A PAIR of heroin dealers netted themselves nearly £140,000, but the taxpayer will only get £3,100 of it, York Crown Court heard.

Alfred Philip Dear, 37, and Thomas Lee Tunney, 28, had heroin worth between £12,000 and £14,000 on them when detectives caught them bringing it to York from Doncaster at the end of a major undercover operation to break their drug ring.

Jailing each for seven years in January, Judge Roger Ibbotson told them: “I am satisfied you were conducting a commercial and established operation of selling drugs. Neither of you claim to be drug addicts – your purpose was purely to make money.”

But when police financial experts investigated, they could only trace assets worth £3,126.45, including a Passat vehicle belonging to Tunney and valued at £3,000.

A Ford Transit van police thought was owned by Dear turned out to belong to someone else.
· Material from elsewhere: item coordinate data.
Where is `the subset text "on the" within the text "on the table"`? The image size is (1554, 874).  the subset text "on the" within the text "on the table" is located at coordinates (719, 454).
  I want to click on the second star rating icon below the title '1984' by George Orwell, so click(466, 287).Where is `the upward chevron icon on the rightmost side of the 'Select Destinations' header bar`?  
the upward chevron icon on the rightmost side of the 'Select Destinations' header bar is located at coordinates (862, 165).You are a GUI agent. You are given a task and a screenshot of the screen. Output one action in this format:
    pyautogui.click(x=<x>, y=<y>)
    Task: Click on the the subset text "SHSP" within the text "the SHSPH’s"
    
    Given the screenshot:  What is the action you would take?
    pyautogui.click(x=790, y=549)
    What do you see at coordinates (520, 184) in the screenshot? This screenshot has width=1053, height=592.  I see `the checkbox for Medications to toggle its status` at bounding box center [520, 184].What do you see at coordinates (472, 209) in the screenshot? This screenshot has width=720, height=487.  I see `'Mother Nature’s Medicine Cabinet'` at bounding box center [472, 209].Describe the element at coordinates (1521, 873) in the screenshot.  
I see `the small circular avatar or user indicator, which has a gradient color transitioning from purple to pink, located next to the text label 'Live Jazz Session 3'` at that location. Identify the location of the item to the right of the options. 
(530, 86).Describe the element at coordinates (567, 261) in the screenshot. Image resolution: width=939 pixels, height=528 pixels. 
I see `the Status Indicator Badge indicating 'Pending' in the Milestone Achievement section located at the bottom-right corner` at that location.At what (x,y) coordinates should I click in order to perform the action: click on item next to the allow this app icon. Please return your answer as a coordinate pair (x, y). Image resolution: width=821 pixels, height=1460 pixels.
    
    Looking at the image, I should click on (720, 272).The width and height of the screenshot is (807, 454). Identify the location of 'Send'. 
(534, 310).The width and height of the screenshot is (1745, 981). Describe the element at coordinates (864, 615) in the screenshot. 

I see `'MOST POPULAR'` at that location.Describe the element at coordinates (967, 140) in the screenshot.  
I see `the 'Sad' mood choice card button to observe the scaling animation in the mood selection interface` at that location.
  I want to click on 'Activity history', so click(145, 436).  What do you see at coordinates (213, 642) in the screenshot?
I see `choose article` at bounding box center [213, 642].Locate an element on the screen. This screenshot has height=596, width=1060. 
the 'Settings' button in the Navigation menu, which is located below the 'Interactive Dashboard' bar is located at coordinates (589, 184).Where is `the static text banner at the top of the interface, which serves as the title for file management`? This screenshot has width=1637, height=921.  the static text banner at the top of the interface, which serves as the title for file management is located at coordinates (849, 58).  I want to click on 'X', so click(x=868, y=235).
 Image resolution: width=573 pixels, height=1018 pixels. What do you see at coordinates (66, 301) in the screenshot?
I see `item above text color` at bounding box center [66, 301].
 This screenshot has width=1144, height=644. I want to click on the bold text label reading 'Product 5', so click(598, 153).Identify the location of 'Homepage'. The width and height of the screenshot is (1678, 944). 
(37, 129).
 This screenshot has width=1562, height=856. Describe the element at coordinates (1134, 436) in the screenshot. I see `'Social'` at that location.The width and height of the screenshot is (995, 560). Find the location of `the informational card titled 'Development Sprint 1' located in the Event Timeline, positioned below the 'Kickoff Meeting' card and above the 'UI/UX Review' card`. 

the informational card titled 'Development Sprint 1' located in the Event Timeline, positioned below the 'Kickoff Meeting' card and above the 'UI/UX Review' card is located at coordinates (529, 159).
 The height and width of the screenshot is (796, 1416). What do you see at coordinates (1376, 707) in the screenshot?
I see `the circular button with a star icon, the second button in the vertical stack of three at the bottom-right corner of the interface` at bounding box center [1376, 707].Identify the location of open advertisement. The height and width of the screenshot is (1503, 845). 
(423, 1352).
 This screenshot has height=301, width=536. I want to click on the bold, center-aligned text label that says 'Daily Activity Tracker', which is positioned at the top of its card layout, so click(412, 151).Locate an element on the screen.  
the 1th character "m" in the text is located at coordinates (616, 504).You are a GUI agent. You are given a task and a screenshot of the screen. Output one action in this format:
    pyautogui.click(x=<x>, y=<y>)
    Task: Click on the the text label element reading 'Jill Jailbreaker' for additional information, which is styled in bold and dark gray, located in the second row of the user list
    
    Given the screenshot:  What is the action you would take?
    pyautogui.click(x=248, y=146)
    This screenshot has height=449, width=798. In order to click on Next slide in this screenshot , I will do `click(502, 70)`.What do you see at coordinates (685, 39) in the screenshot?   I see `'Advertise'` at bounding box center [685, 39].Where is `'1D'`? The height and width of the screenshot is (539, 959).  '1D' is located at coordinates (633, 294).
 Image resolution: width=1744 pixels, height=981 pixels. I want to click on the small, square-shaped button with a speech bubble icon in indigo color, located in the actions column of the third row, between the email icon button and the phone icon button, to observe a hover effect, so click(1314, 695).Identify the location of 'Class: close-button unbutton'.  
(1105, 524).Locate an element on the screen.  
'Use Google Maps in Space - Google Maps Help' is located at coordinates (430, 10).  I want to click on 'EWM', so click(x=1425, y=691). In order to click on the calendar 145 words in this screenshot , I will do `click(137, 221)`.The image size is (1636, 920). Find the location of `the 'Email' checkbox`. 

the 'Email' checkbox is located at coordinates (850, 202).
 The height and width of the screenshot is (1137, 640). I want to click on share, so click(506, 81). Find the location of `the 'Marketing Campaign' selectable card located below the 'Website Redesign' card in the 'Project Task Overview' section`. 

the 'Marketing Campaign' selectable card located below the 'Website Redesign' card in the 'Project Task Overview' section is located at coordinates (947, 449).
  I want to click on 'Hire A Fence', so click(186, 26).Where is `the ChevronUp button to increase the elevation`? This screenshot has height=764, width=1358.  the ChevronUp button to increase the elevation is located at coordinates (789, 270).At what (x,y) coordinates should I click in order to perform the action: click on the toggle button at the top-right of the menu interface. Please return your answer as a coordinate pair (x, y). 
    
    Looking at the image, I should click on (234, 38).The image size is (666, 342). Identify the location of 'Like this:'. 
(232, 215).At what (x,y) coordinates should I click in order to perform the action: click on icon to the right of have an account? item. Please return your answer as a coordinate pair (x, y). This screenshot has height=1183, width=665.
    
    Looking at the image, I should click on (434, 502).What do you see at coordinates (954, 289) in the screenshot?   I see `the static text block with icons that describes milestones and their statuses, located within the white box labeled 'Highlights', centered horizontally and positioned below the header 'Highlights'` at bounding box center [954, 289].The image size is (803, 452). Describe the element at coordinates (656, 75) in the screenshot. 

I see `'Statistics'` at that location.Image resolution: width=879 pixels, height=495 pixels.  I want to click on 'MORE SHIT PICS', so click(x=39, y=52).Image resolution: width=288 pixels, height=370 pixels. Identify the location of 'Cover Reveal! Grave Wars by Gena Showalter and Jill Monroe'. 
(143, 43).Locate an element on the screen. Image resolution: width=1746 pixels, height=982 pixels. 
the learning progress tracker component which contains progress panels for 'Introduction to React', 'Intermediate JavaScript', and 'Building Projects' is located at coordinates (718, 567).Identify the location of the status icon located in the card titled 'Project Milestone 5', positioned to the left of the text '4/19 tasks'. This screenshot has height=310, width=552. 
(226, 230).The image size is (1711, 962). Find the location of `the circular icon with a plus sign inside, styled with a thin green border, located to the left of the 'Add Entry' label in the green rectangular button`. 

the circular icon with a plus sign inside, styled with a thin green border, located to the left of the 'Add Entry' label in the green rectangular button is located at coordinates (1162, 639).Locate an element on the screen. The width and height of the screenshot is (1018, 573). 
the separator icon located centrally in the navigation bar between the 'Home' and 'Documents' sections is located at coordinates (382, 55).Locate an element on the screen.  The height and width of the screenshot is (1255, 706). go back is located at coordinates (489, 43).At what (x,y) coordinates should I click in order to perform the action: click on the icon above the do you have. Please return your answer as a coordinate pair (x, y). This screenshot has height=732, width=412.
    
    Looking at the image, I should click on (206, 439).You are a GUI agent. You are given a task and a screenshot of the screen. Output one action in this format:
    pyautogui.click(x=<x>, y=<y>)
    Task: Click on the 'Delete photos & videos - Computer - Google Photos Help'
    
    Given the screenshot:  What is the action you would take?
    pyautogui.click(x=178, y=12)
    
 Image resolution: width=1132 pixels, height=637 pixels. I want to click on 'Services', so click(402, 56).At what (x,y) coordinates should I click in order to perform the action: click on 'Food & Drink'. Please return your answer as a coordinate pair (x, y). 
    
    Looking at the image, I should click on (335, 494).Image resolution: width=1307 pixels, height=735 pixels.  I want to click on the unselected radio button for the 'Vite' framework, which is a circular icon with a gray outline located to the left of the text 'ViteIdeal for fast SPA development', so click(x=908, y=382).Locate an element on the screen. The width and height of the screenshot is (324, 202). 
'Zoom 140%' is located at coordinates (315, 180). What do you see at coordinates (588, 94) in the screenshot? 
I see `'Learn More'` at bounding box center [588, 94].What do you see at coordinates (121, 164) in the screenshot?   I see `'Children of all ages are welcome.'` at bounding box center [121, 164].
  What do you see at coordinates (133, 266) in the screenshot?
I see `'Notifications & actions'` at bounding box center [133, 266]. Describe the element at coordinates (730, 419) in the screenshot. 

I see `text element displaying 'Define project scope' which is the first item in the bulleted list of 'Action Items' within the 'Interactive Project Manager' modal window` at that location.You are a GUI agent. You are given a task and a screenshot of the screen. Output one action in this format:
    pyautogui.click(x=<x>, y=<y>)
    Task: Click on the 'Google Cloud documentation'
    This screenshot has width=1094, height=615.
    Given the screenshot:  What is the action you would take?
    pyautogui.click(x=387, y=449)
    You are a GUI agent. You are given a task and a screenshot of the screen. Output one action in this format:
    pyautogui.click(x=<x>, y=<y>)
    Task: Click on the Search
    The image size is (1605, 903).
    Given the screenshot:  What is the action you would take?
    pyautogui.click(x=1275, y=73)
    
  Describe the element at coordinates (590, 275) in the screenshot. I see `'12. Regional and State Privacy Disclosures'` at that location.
The Crown Prosecution Service told Recorder Andrew Lees QC Tunney, of Osbaldwick Caravan Site, had benefited by £41,379 from the drug trade and Dear, of Clifton Caravan Site, by £97,693.67.

The judge made orders confiscating the Passat and £120 seized by the police from Tunney and £6.95 seized from Dear.

Both men pleaded guilty last December to possessing heroin with intent to supply it in January 2009 and two charges of supplying heroin in April and May 2008.

They both told York Crown Court they did not use the drug.

In January, Mark McKone, for the prosecution, said police tracked Tunney’s Passat van from Doncaster to York.

As it passed near Hemingbrough, 0.25kg of heroin worth between £12,000 and £14,000 was discarded in a roll of clothing.

The van was stopped at Fulford Interchange with the A64 with Tunney and Dear inside.